Bac-to-Bac expression system was used to produce a baculovirus encoding N-terminally 6× His tagged rERP protein under the transcriptional control of polyhedrin promoter. Recombinant baculovirus bac-rERP infected cells were lysed under denaturing conditions and rERP was purified using His tag purification. The protein was allowed to refold using refolding buffer. To identify the expressed rERP, the purified protein was analyzed by western blot assay. The chicken anti-NDV serum raised by infecting SPF chickens with La Sota strain of NDV [19] was used as the primary antibody in the analysis. The results showed purified rERP with molecular weight of approximately 20 kDa reacted specifically (lanes 1 to 6 in Fig. 2) to the NDV positive serum. No specific band was detected with negative controls (lanes N1 and N2 in Fig. 2), which indicated that the rERP is expressed correctly, and has good reaction ability with chicken specific anti-NDV serum.

The optimal concentration of the rERP (1 µg/mL) and the dilution rate of sera (1:400) for indirect ELISA assays to evaluate the specificity and sensitivity of the expresses rERP were determined. To set up a cutoff value for indirect ELISA assay, 10 SPF chicken serum samples were analyzed. The mean OD₄₅₀ value of these samples as measured by ELISA was 0.231 with a SD of 0.00022. For a 99% confidence interval, the cutoff value determined was 0.232 (mean OD of SPF sera samples+3 SD). Based on the cutoff value, the reactivity of rERP with chicken anti-AIV, anti-IBV, anti-IBDV, and normal sera was measured. The result showed that OD450 nm values of non-NDV sera were lower than cutoff value (Fig. 3A). The minimum dilution titer of chicken anti-NDV serum detected was 1:1,600 according to cutoff value of 0.232 (Fig. 3B).

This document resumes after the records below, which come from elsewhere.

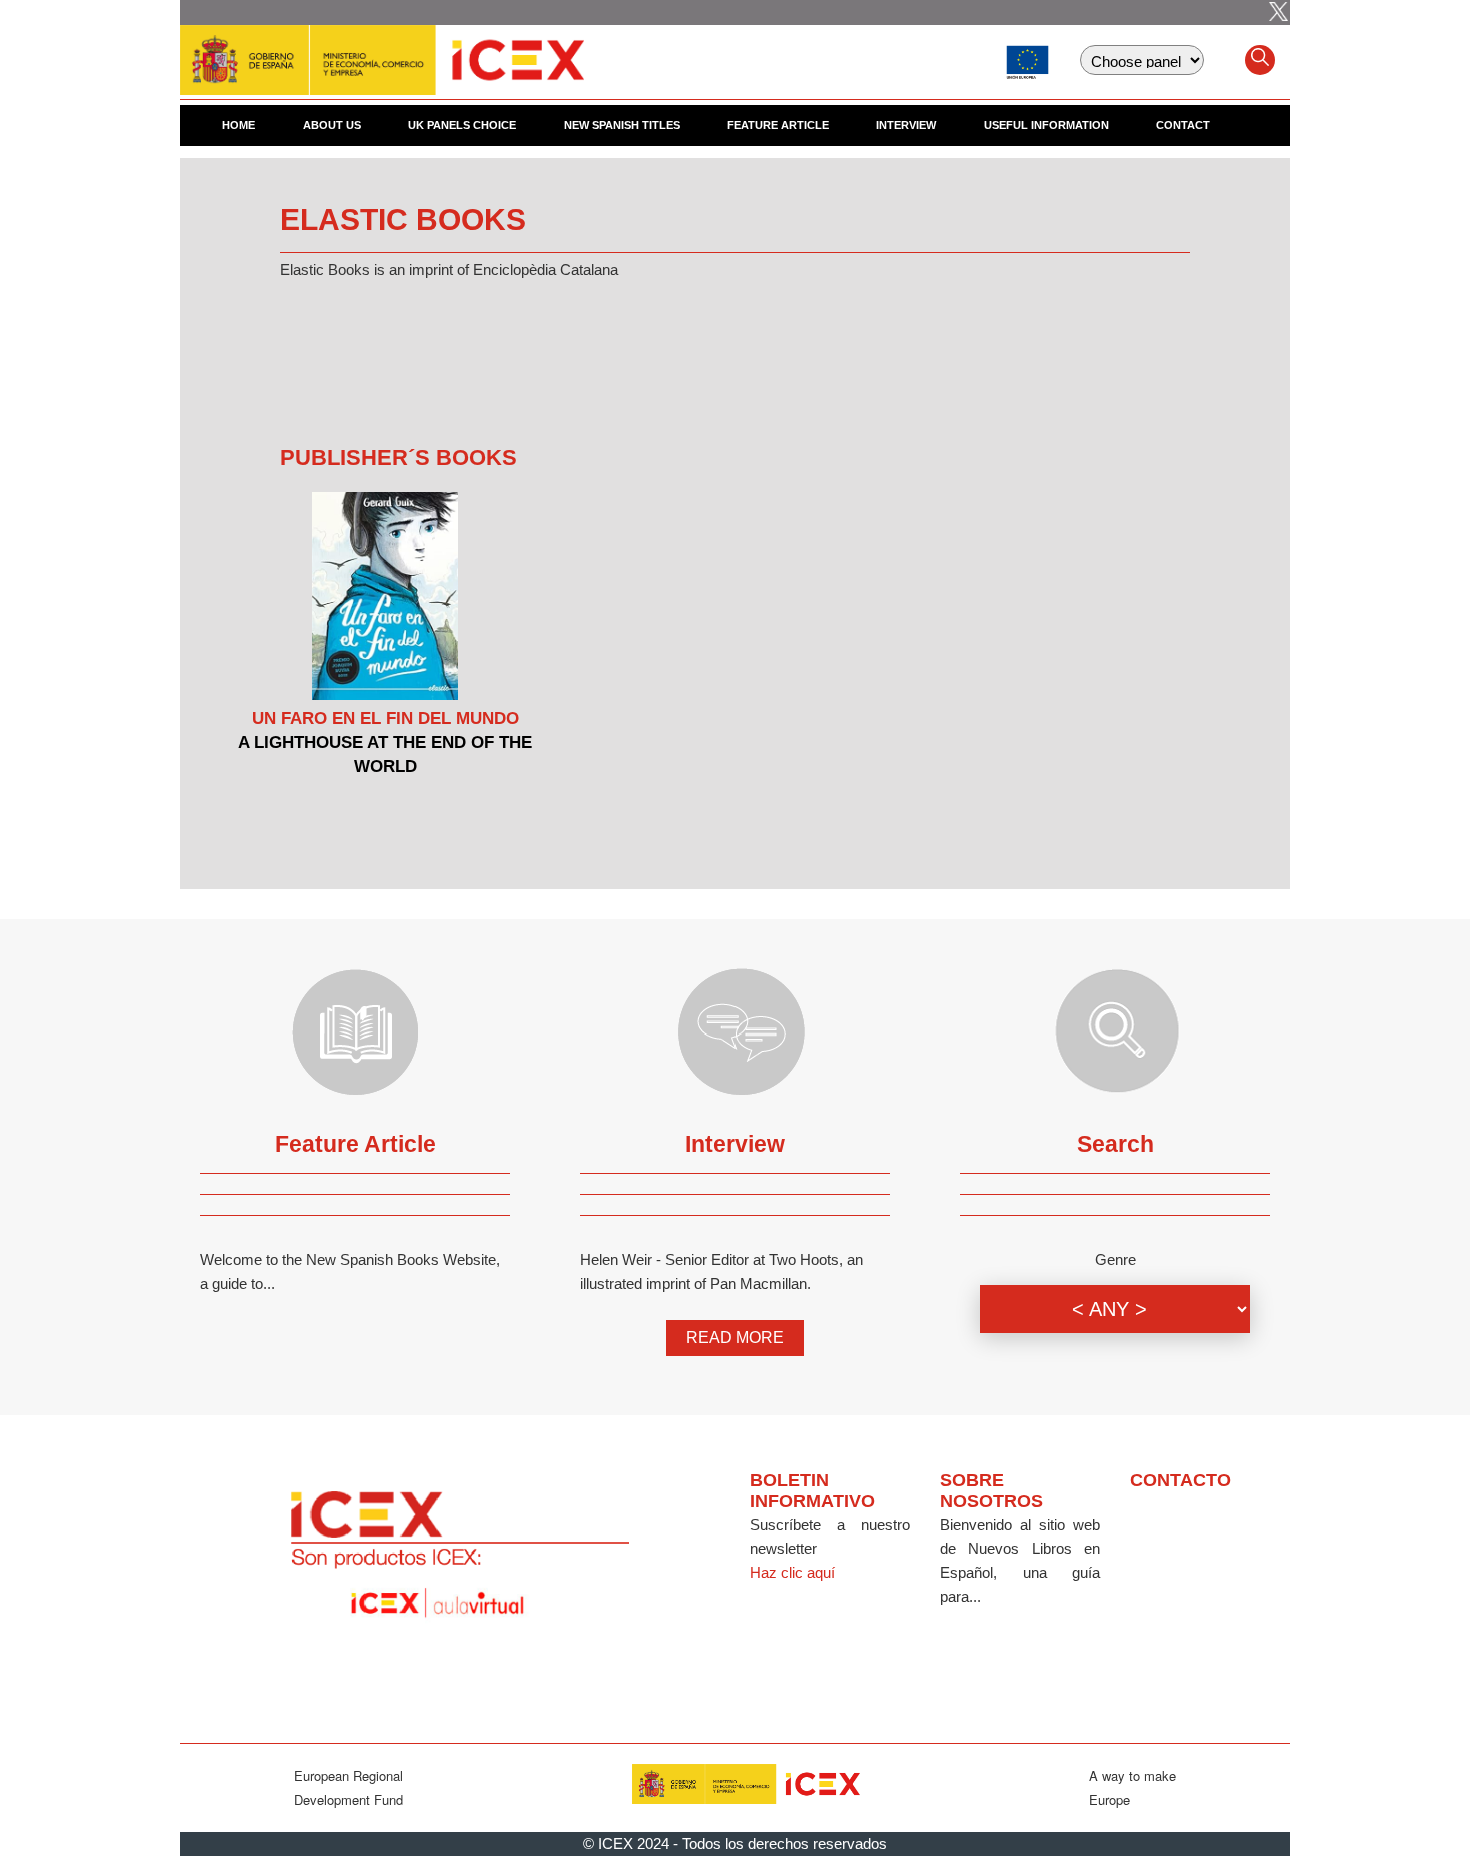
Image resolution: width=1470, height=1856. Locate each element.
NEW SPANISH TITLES (622, 125)
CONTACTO (1180, 1480)
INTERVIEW (906, 125)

A battery of 30 chicken sera samples divided in ten chickens per group in three was tested. Samples in groups of mock infected chicken sera and chicken vaccinated with the IDE deleted rNDV showed OD values below cut-off value. The OD value for samples from wildtype NDV LaSota vaccinated chicken group were in the range of 0.255 to 1.77, which was above determined cut-off value (Fig. 4). The indirect ELISA showed good repeatability through the multiple experiments.